Walker has remained neutral in the bruising primary between Kemp and Perdue. A spokeswoman for his campaign told the Washington Examiner in August 2021 that Walker would be "focused on his senate campaign and is not getting involved in any other races this cycle."
But his latest remarks go a step further in chiding both candidates for their increasingly bitter and nasty primary campaign.
Walker, a former University of Georgia football star and NFL player turned politician, said he's known Kemp since he was 16 and Perdue since he was 19, and urged party unity.
"This is what I want to say to everyone here: I want to bring this party together. We've got to bring this party together," he told the students.

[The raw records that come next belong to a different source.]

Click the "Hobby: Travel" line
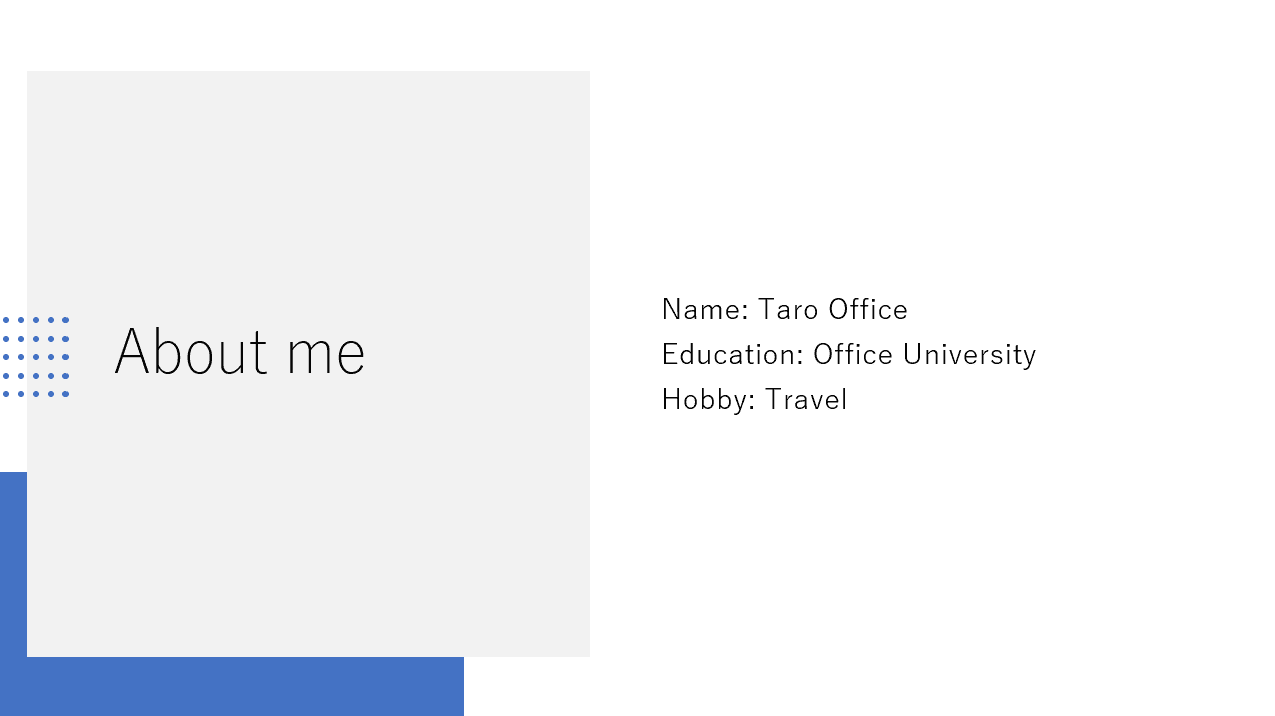The height and width of the screenshot is (716, 1275). click(754, 400)
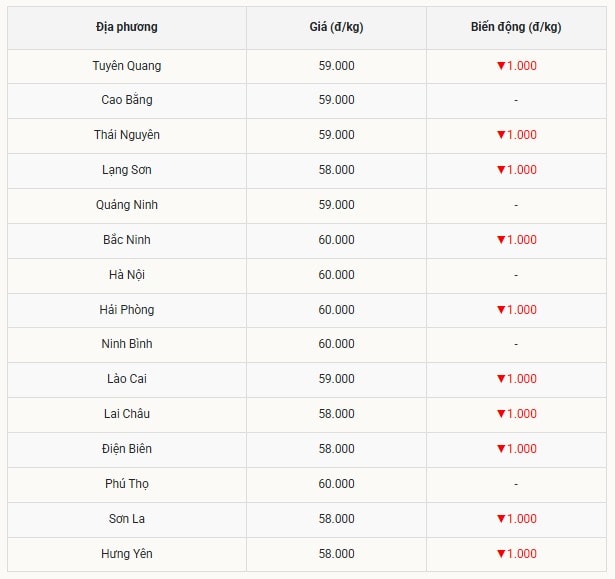
Task: Click the red down arrow for Lào Cai
Action: (501, 379)
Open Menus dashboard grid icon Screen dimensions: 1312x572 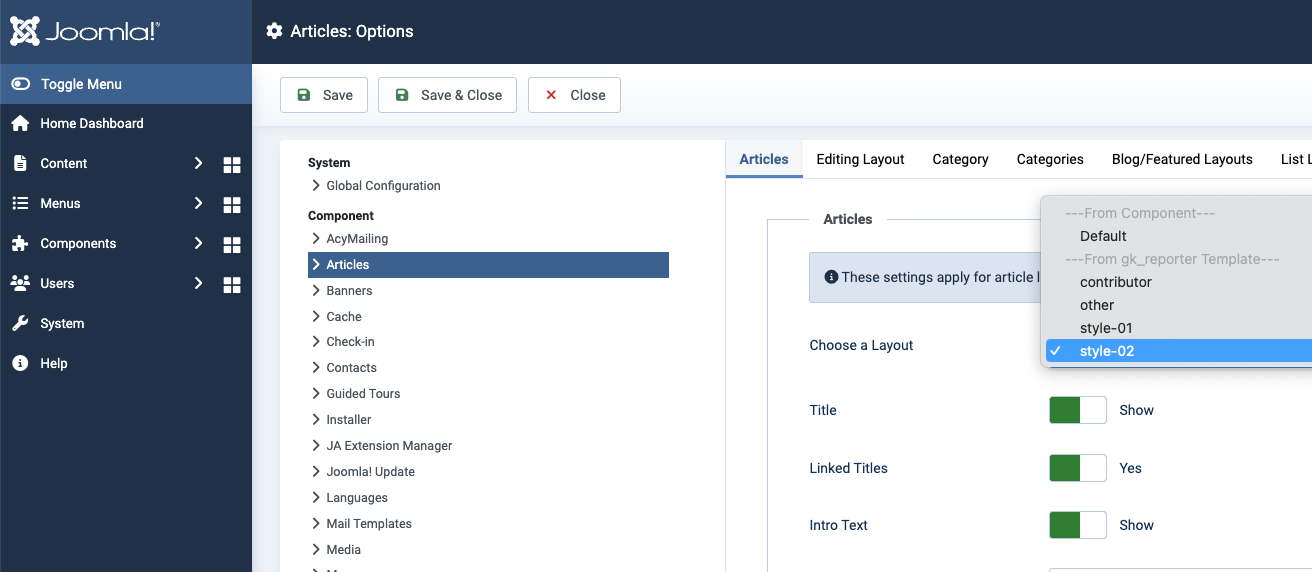coord(232,204)
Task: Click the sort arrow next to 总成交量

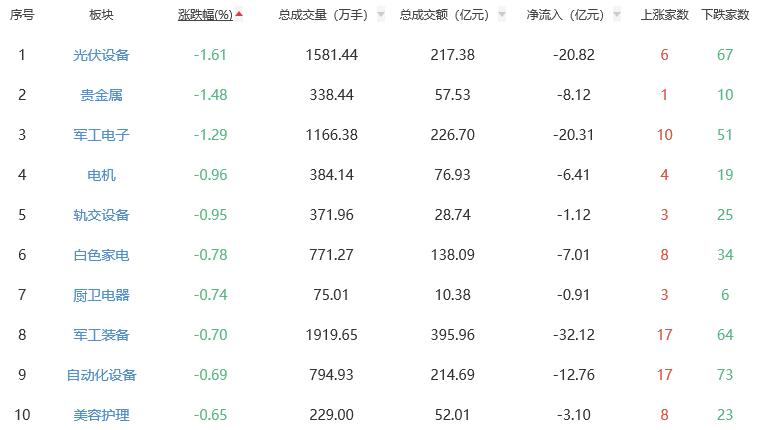Action: (380, 15)
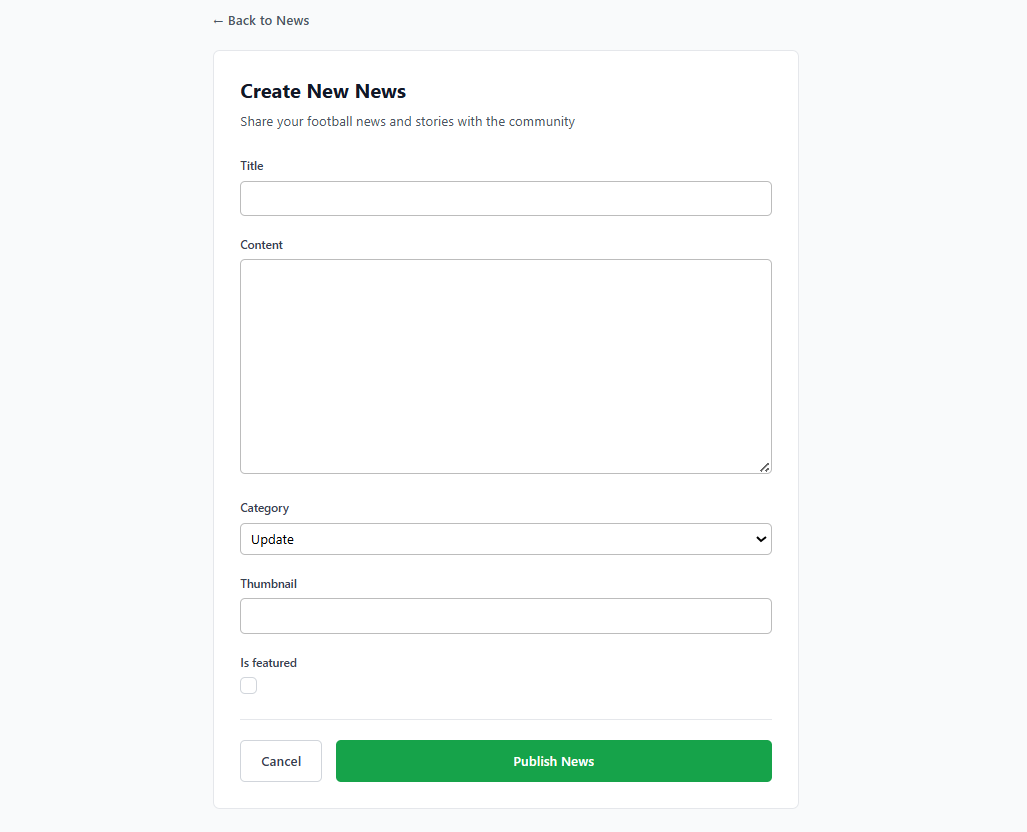The image size is (1027, 832).
Task: Click the green Publish News button
Action: [553, 761]

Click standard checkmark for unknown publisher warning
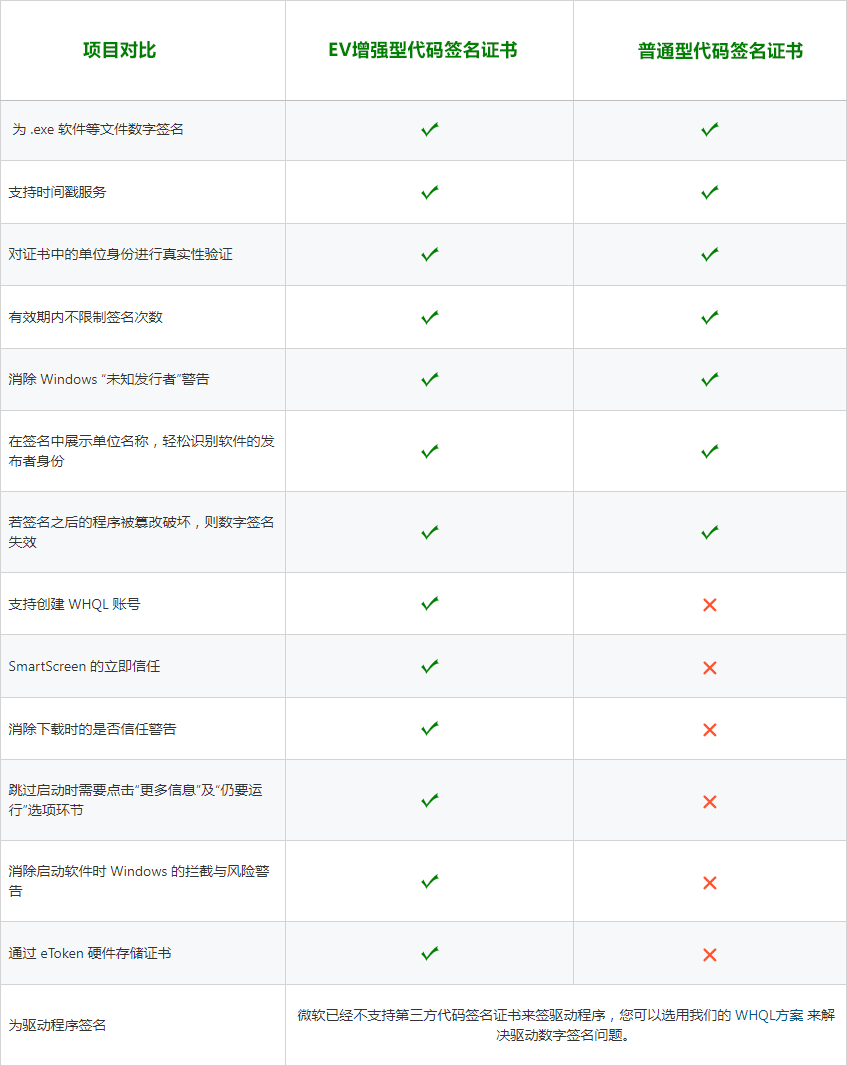point(710,379)
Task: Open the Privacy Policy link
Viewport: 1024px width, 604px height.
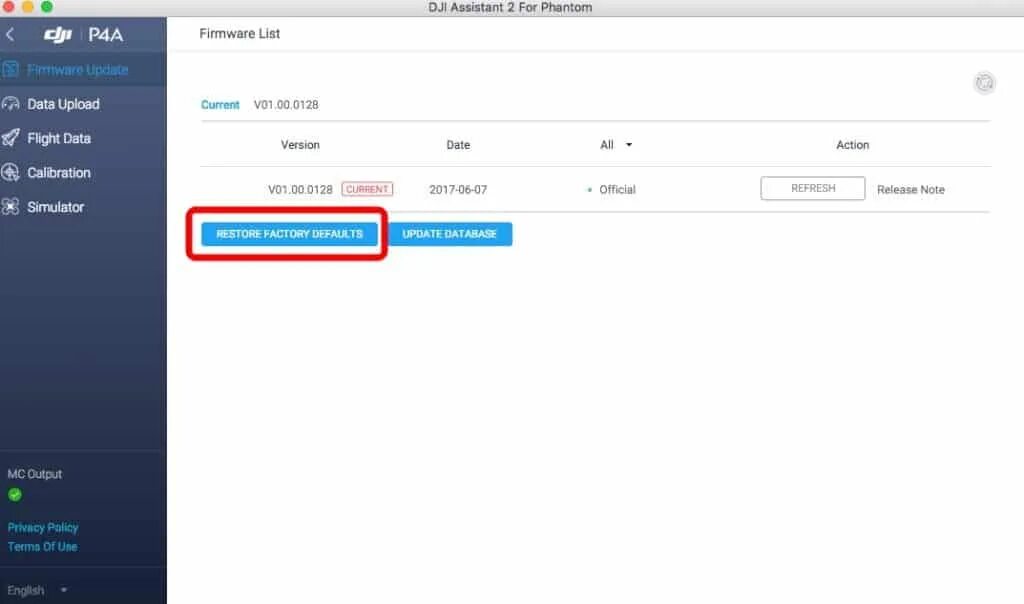Action: [x=42, y=527]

"What has happened now is some people get sour grapes and they don't get out and vote," Walker said. "And I want to say whoever loses that race – whether it's Gov. Kemp or Sen. Perdue – he needs to tell his people to go out and vote for the other. It's time for you to stop having sour grapes and think about this party."
The "sour grapes" comment was likely in reference to the fallout from the 2020 election. Trump and his allies' aggressive attempts to reverse his presidential election loss depressed Republican turnout in the subsequent January 2021 Senate runoffs, in which Georgians elected Warnock and Sen. Jon Ossoff to hand Democrats control of the Senate.
Trump's continued anger at Kemp for certifying the 2020 election and not aiding his efforts to overturn the presidential election drove him to endorse Perdue, who said he would have not have certified the 2020 election.
Walker himself tweeted at Kemp on November 14, 2020: "Governor @BrianKempGA, we need your leadership with the election right now. Georgia is better than what the Nation is saying about us!"
Trump admitted in an interview with journalist David Drucker for his book "In Trump's Shadow" that his efforts to overturn the 2020 presidential election in Georgia led many Republicans to stay home in the runoffs.
"They didn't want to vote, because they knew they got screwed in the presidential election," Trump told Drucker, saying he didn't campaign as "strongly" as he could have because "I was very angry with what happened there."
The most recent poll of the governor's race, conducted by the conservative Trafalgar Group, found Walker with a decisive lead for the GOP nomination to challenge Warnock this fall and found Kemp leading Perdue by a margin of 10 points, 49% to 39%, ahead of the May 24 primary in Georgia.